▶ [EXERCISE AIM] Only the lines from the beginning of the entries through the one that holds "Image resolution: width=787" may appear in the answer, written out exactly and free of pictures.

Data records
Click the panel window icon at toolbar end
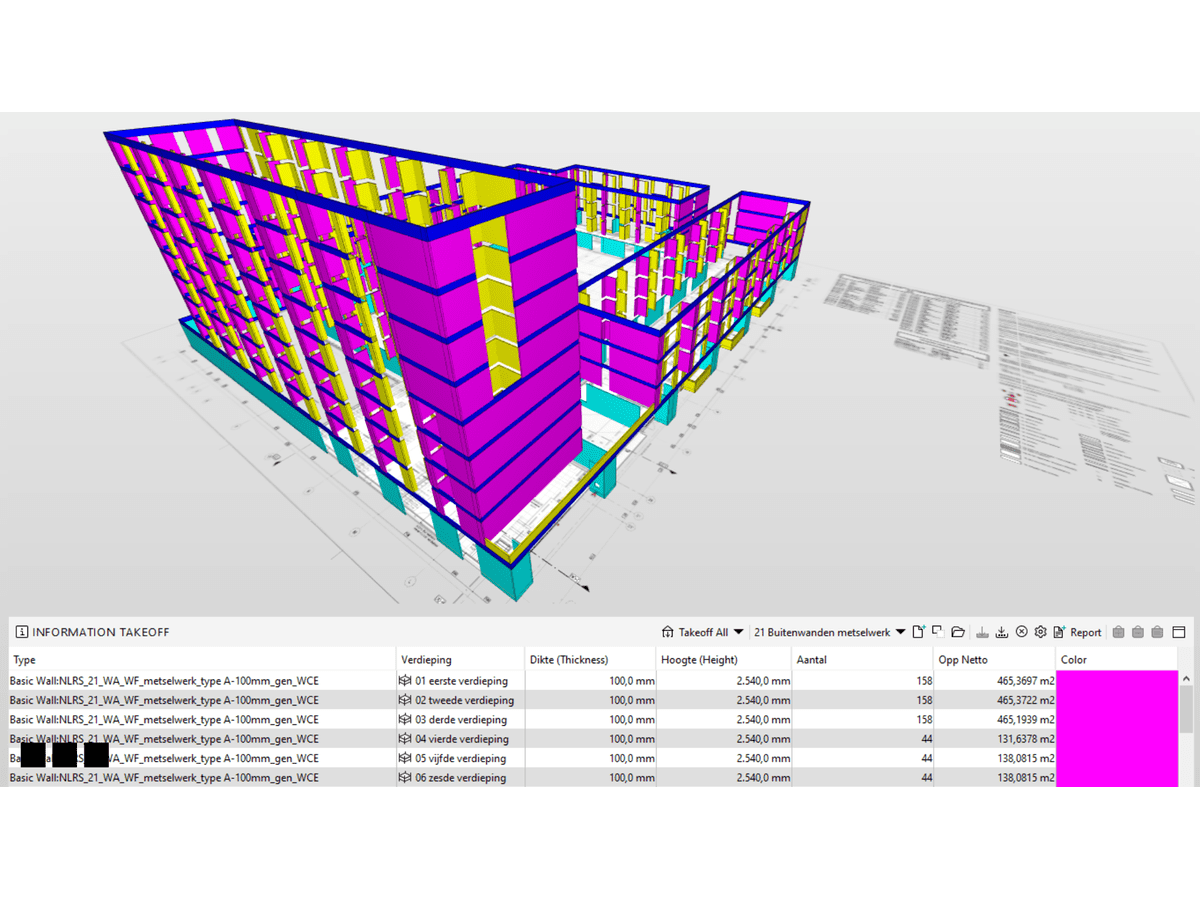 [x=1178, y=632]
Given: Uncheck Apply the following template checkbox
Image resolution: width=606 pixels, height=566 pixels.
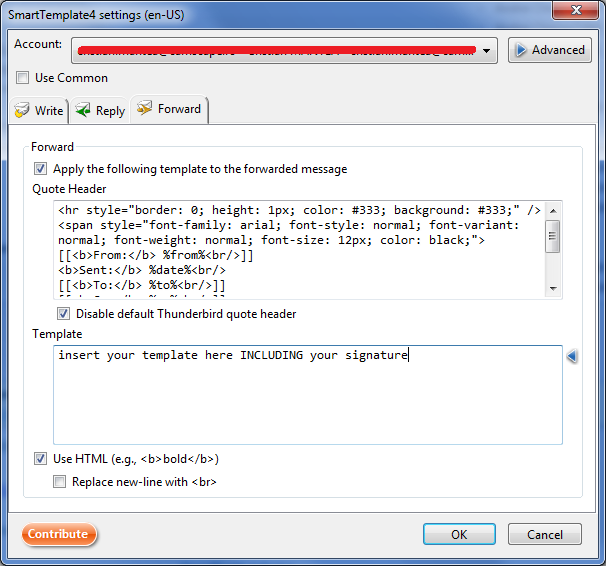Looking at the screenshot, I should coord(41,169).
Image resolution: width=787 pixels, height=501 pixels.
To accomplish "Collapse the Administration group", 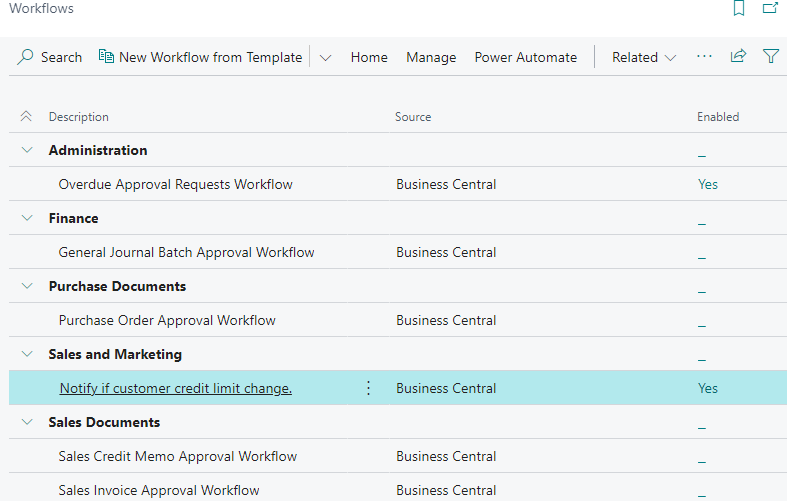I will (x=26, y=150).
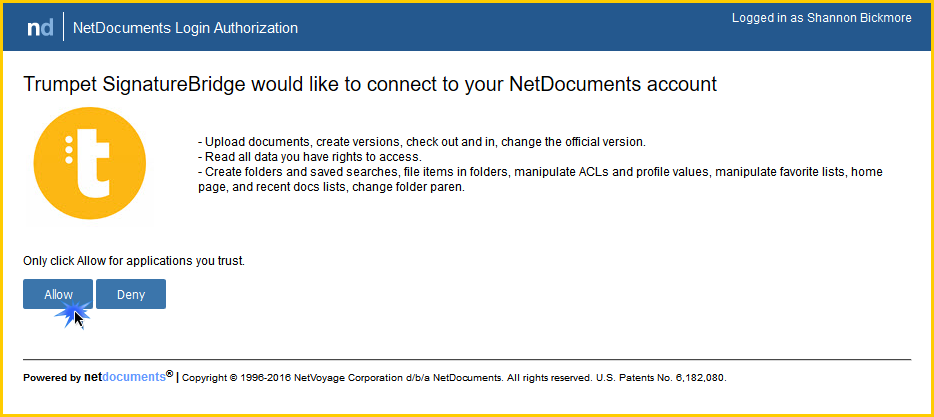Click the U.S. Patents No. 6,182,080 text
The image size is (934, 417).
click(x=661, y=378)
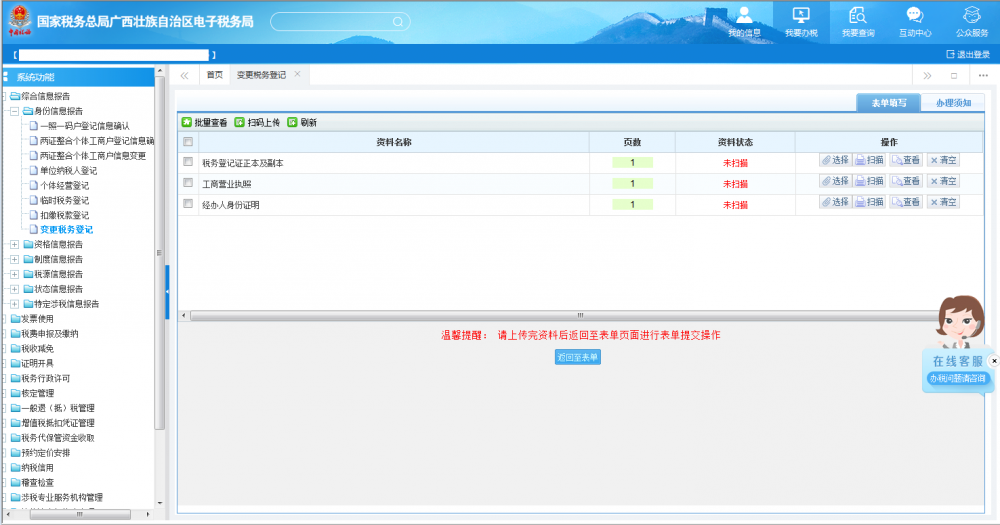
Task: Check the 税务登记证正本及副本 row checkbox
Action: 187,162
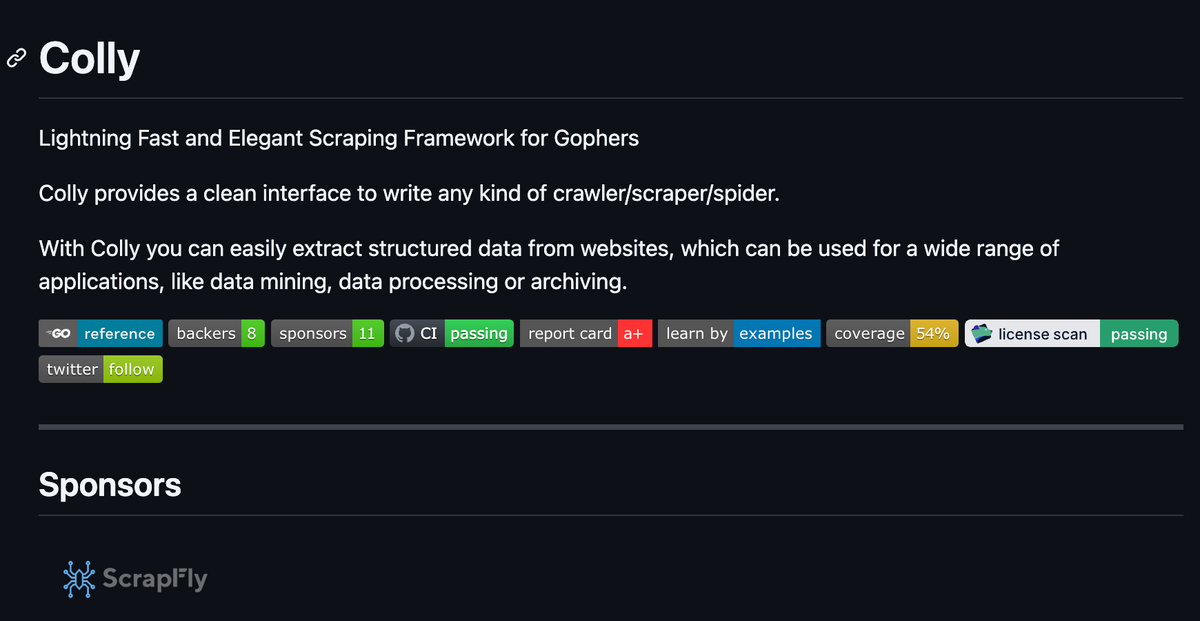1200x621 pixels.
Task: Click the ScrapFly spider logo
Action: [x=79, y=577]
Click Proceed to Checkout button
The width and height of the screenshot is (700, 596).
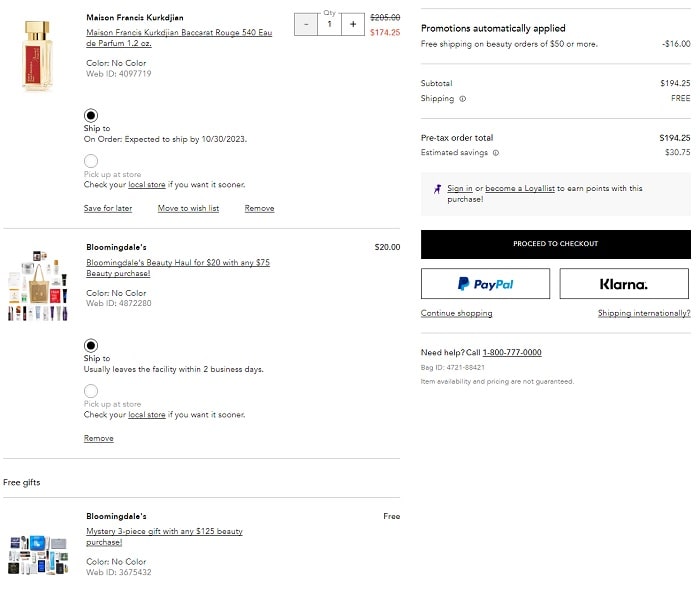(555, 244)
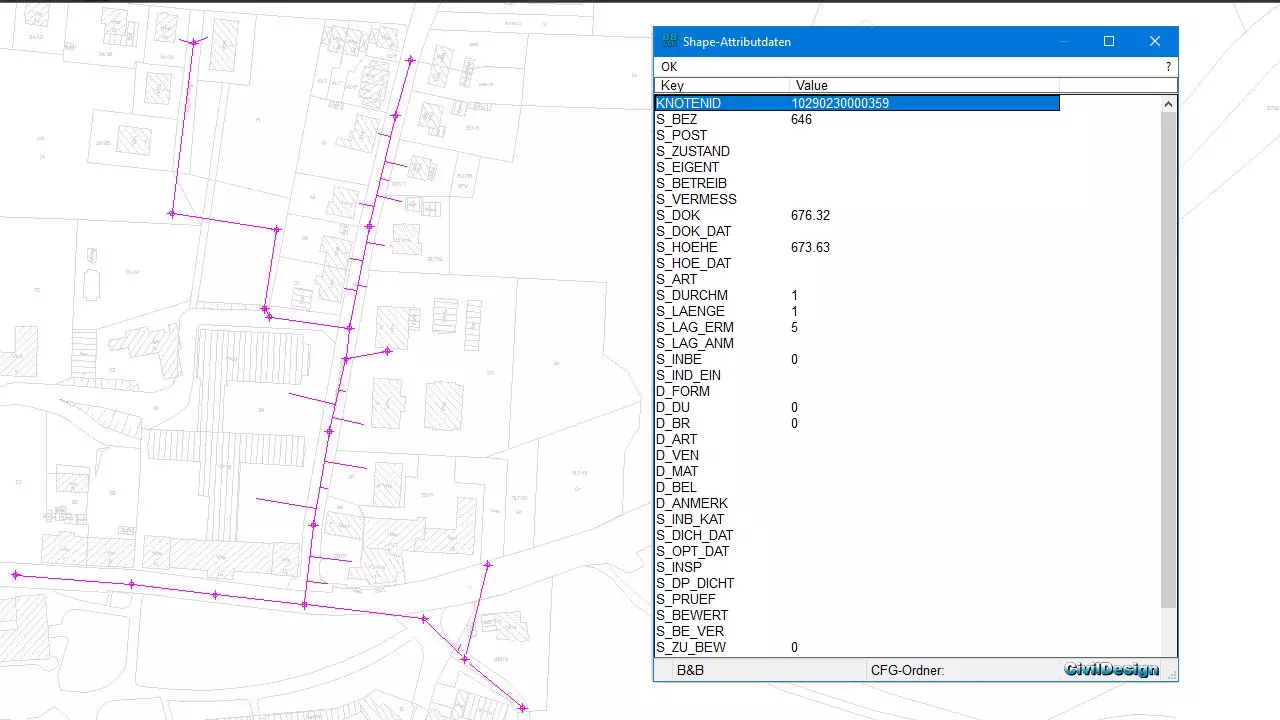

▶ [RESULT]
Click the panel window icon at toolbar end
 [x=1178, y=632]
Given: Uncheck Apply the following template checkbox
Image resolution: width=606 pixels, height=566 pixels.
Looking at the screenshot, I should coord(41,169).
Image resolution: width=787 pixels, height=501 pixels.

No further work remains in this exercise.